Being John Malkovich is ultra
weird. It starts off a little on the pretentious side, but looking back
through the lens of the film's startling finale, the pretensions of the
first act may in fact be the necessary lull before the thing gets cooking.
At the turn of the millennium, the movie biz has found itself in the unenviable
position of being, literally, just another way of selling widgets. Tim Burton
recently told Howard Stern that to make a big-screen Superman, he had to
design the Happy Meal tie-in toys before he could even begin to design what
his film's hero would look like. Such is the reality of 1999. Maybe 2000
will be different; maybe it won't. But if Spike Jonze keeps making movies,
maybe it might.
You can't sell anything from this ultra strange, incredibly funny, sometimes
sad and chilling flick. USA Films, which I hope stays in business, made
little John Malkovich masks as a promo item. Even this funny and inventive
tie-in doesn't quite bespeak this jarring story this flick tells. It's
a movie about what we want, what we'd like to be, who we'd like to be,
and how we don't really give a shit what happens to other people as long
as we Get What We Want. In fact, if you look at the movie business, the
revenue streams are the story. This movie is an anti-movie.
It tells the story of a puppeteer named Craig Schwartz (John Cusack)
who writes, directs and presents over-dramatic navel-gazing puppet shows
about how life has squelched him and, later, fantasizes through his puppets
about what he can't have in real life. His girlfriend Lotte (Cameron Diaz)

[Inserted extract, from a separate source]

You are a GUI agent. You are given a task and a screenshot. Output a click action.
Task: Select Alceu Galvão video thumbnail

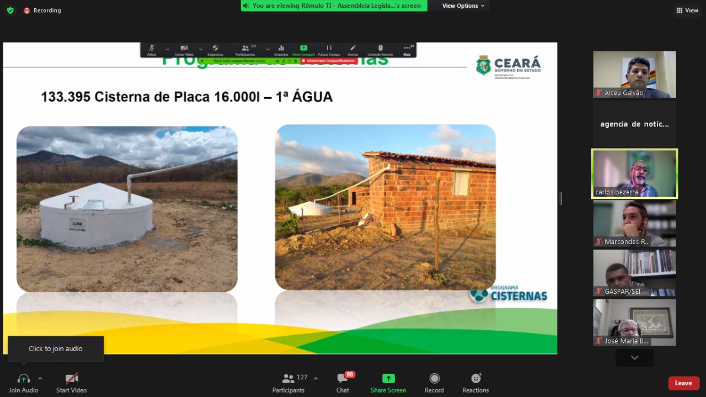634,75
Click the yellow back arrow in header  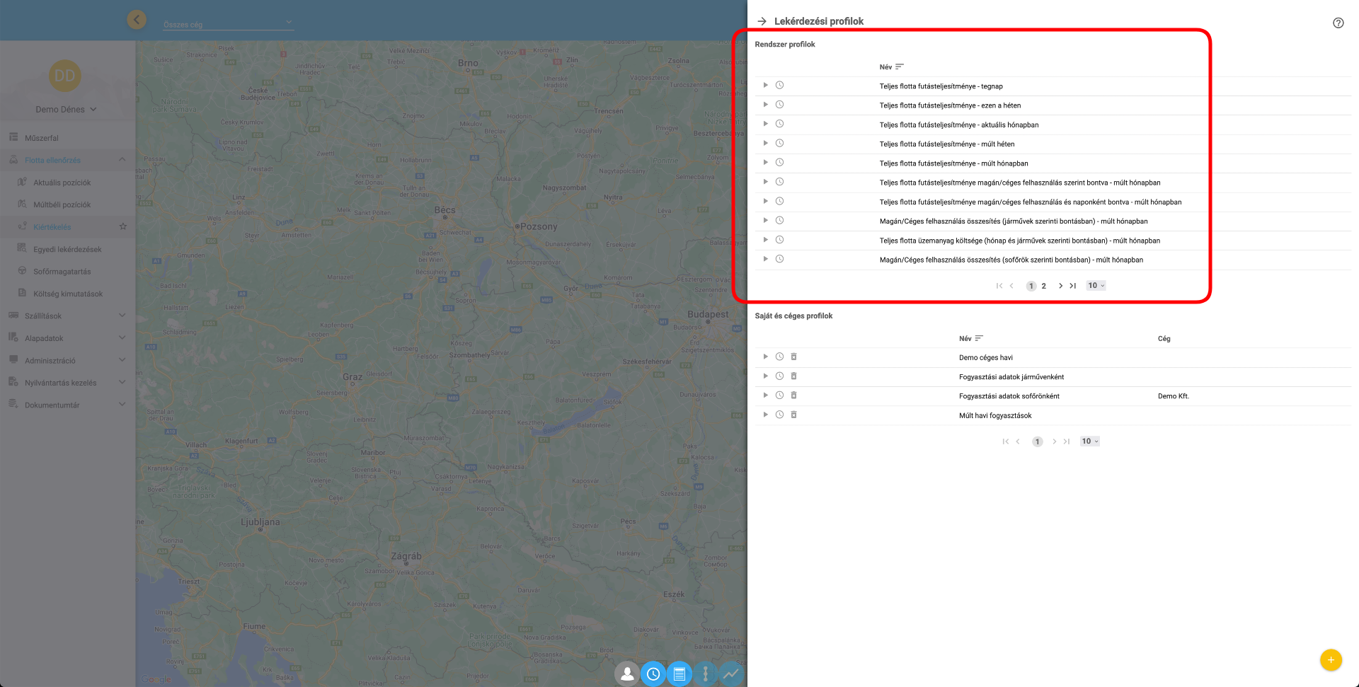[137, 20]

takes care of animals. Craig gets a job at an off-kilter company on the
7 1/2 floor of a building where there's not much headroom. At orientation
he meets and begins to fantasize about Maxine, who is quite frank about
her lack of interest in him. One day while filing he discovers a tiny
door behind a filing cabinet. This door leads to a weird, dirty little
tunnel which he, being curious, crawls into. Once the floor of this tunnel
becomes squishy, the door slams and he is propelled into the mind of John
Malkovich. All the action before this point, while humorous and sort of
intriguing, immediately goes away. This is the real start of the story
and the places it takes you are far stranger.
Without giving away the surprises of this totally unique, disturbing,
exhilarating flick, people inside John Malkovich discover things about
themselves - mostly that they would rather be Malkovich. But Craig, who
is a puppeteer, discovers much more. He can control Malkovich instead
of just occupying him. He can become Malkovich. Where does this leave
Malkovich, you ask? Good question. In this story, way leads onto way.

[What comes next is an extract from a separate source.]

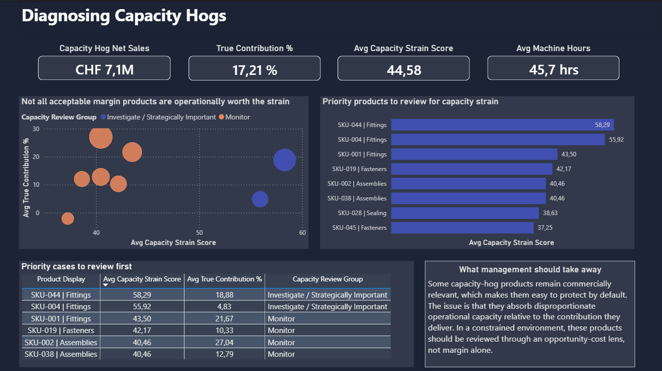The image size is (662, 371).
Task: Select the SKU-001 | Fittings table row
Action: [61, 318]
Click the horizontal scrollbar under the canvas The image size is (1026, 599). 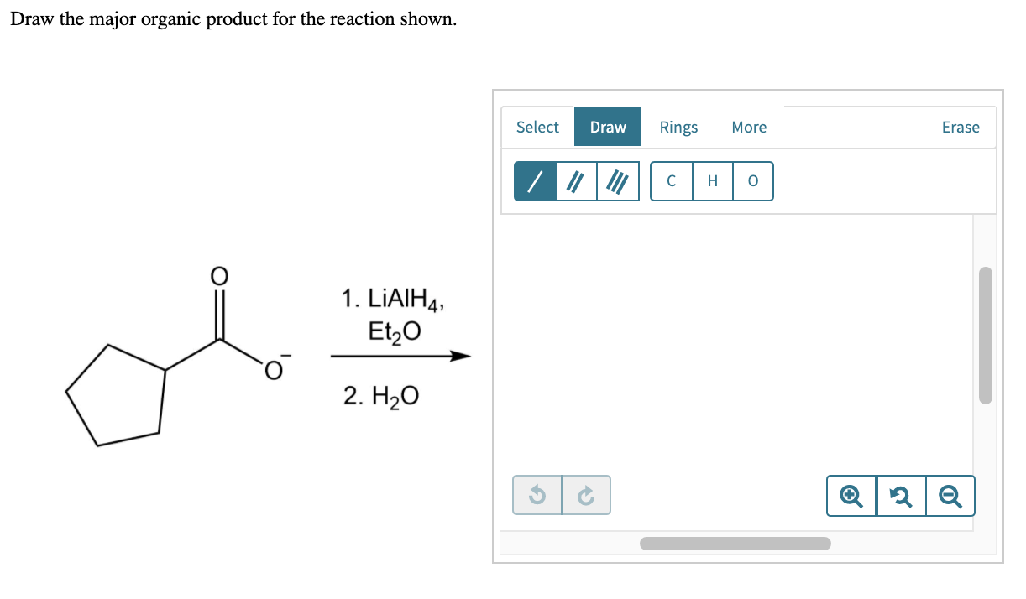[735, 544]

Each question asked by the action leads to another question and this film,
while completely strange, is also somehow more real than all the Story
of Uses and Anywhere But Heres put together. In Malkovich,
our best self is pitted against our worst. And it's survival of the fittest
in there.
John
Malkovich, the actor in the world who stars as himself in this film, is
indescribably great. He's not really playing himself, though. He's first
playing a Malkovich that anyone who knows who Malkovich is would expect
Malkovich to be. Then he's playing a host of other people as Malkovich,
once Craig and Maxine start renting out 15 minute interludes inside of
him. Then he's Craig inside Malkovich. And let me tell you, Malkovich
does a better John Cusack as Craig than Cusack does. It's hard to describe,
but it's amazing to watch. If anyone hands out awards for most fearless
performance, to hell with the starlet that wears no makeup and Cries Real
Tears - give the damn award to Malkovich if for no other reason than Jonze's
take on Malkovich's unconscious mind.
Cameron Diaz, as always, brings sweetness and naturalness to the film
as Lotte. Catherine Keener is great as the mercenary Maxine. Orson Bean
as Dr. Lester, the seemingly nice man with a secret connection to Malkovich,
is incredibly effective and kind of chilling. Mary Kay Place is funny.

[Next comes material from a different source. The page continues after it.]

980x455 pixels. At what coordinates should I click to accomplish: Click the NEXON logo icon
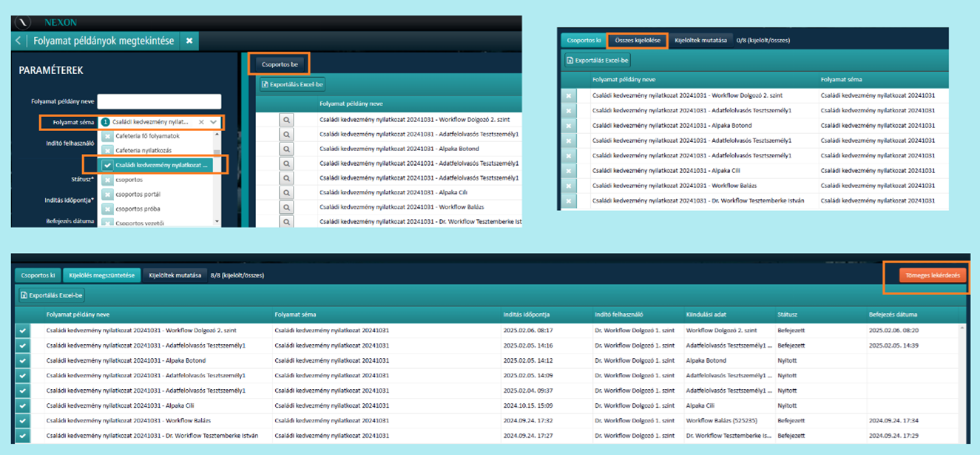24,23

And there's a celebrity cameo that made me burst out laughing and gave
me a smile-burn long after I left the theater.
I was surprised at how many people were in the theater with me and how
responsive they were to such a strange flick. As weird as this story is,
it's also immediately familiar from one's own secret mind - the one we
don't show to people - the one that would squelch a soul we perceive as
greater than ours if it meant that we could be that person if only for
a few minutes.
Spike Jonze became famous for his singular music videos for acts like
the Beastie Boys, Weezer and Bjork that are completely in a league of
their own on that other widget-selling proving ground, MTV. He also recently
starred in the film Three Kings. Charlie Kaufman wrote the screenplay.
The tech credits are all first rate, particularly the photography, which
is muddy when it needs to be and vibrantly alive at other times.
The ending left me kind of stunned. It was one of those moments - almost
up there with the end of Blue Velvet - that knock your view of
the world slightly off track, and the things that once gave you comfort
suddenly stand out as most dangerous.